29. 每 3-4 天更换一次培养基，小心地从孔中抽吸培养基，并用新鲜的、预热的小鼠肝胆管类器官培养基代替。密切监测类器官的形成。理想情况下，小鼠肝胆管类器官第一次传代应在5至8天之间。

小鼠肝胆管类器官的传代培养

1. 用经过润洗液润洗的枪头吹打刮取类器官，并将类器官和培养基悬液转移至经过润洗液润洗的离心管中。

2. 用经过润洗液润洗的枪头用力吹打重悬类器官悬浮液，多次吹打(5~10 次)使类器官与基质胶分离吹，300 g 离心 3 min。

3. 弃上清，加入 1-2mL 类器官传代消化液重悬类器官沉淀，37℃二氧化碳培养箱消化3～10 min，每3 min取少量悬液镜检观察类器官状态。当类器官已分散成碎片时即可机械吹打分散类器官后直接 300g 离心 3 min，离心后弃上清。

注意：离心后若有较多的基质胶残留，可在弃去上清后加入类器官回收液重悬，4°C 或冰上放置30 min左右，每10 min混匀一次，30 分钟后300g 离心 3 min，即可去除大部分基质胶。

4. 加入类器官专用基础培养基重悬细胞沉淀，清洗1-2 次。

5.用适量的基质胶重悬清洗后的类器官沉淀，重悬后置于冰上，重悬时间不超过 30 s 以避免基质胶过早凝固。

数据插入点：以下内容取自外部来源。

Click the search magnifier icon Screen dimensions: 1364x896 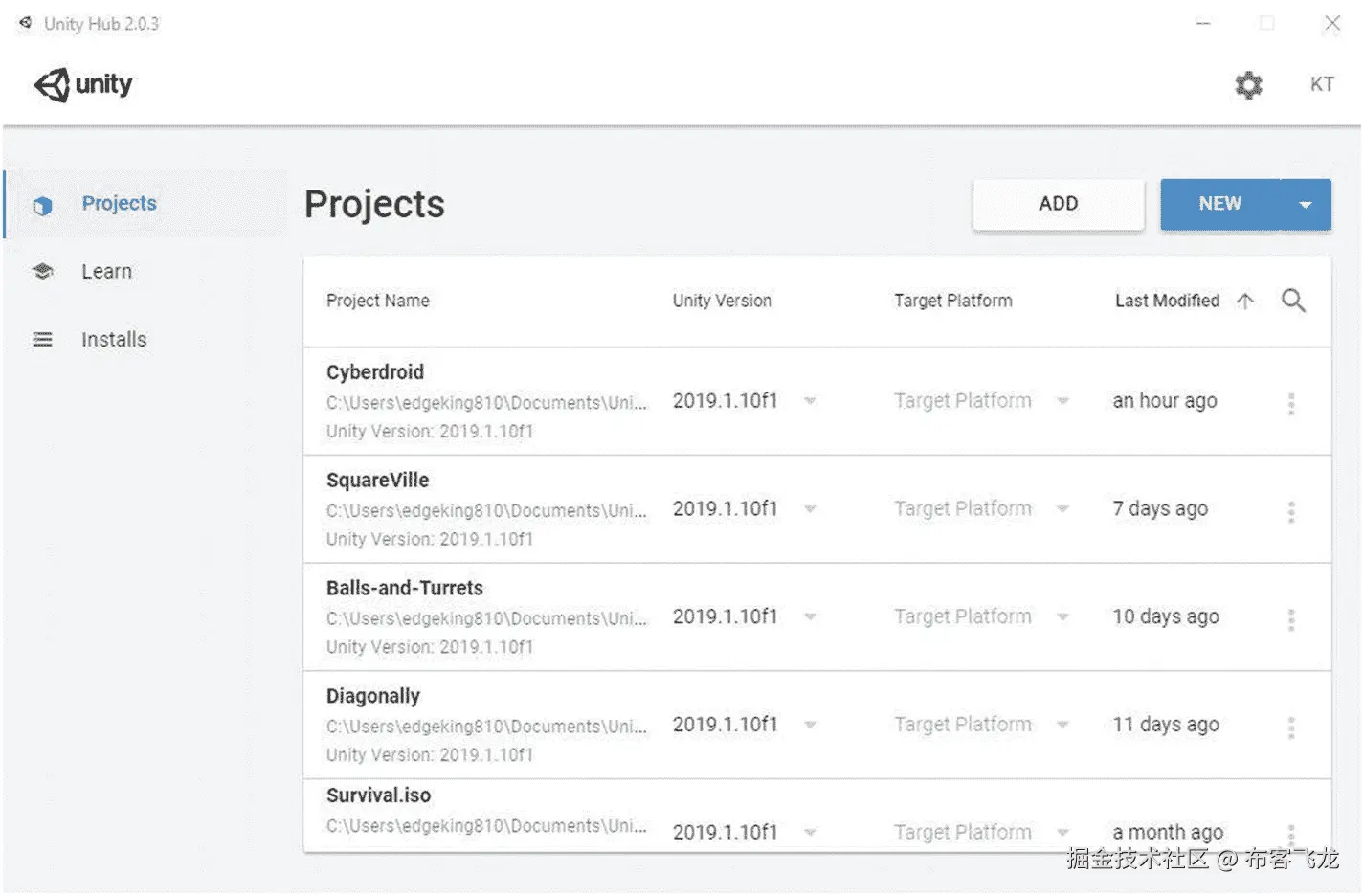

注意：基质胶稀释比例应在 70%以上以保证培养过程中基质胶的结构稳定性。

6. 将基质胶和类器官的混合悬液点在 24 孔板底部正中央，避免悬液接触孔板侧壁，每孔 30 -50 μL 左右。

注意：为防止基质胶室温凝固，此步骤应尽快完成。

7. 将接种完成后的培养板至于 37℃二氧化碳恒温培养箱中，孵育 15-30 min 左右待基质胶凝固后取出。

8. 待基质胶完全凝固后，沿孔壁加入500 μL/孔提前预热的小鼠肝胆管类器官扩增培养基。

9. 将细胞培养板放入37℃培养箱中进行培养，每天于显微镜下观察类器官的生长状态，每3天只有于显微镜下拍照并记录多个视野中的类器官的形态。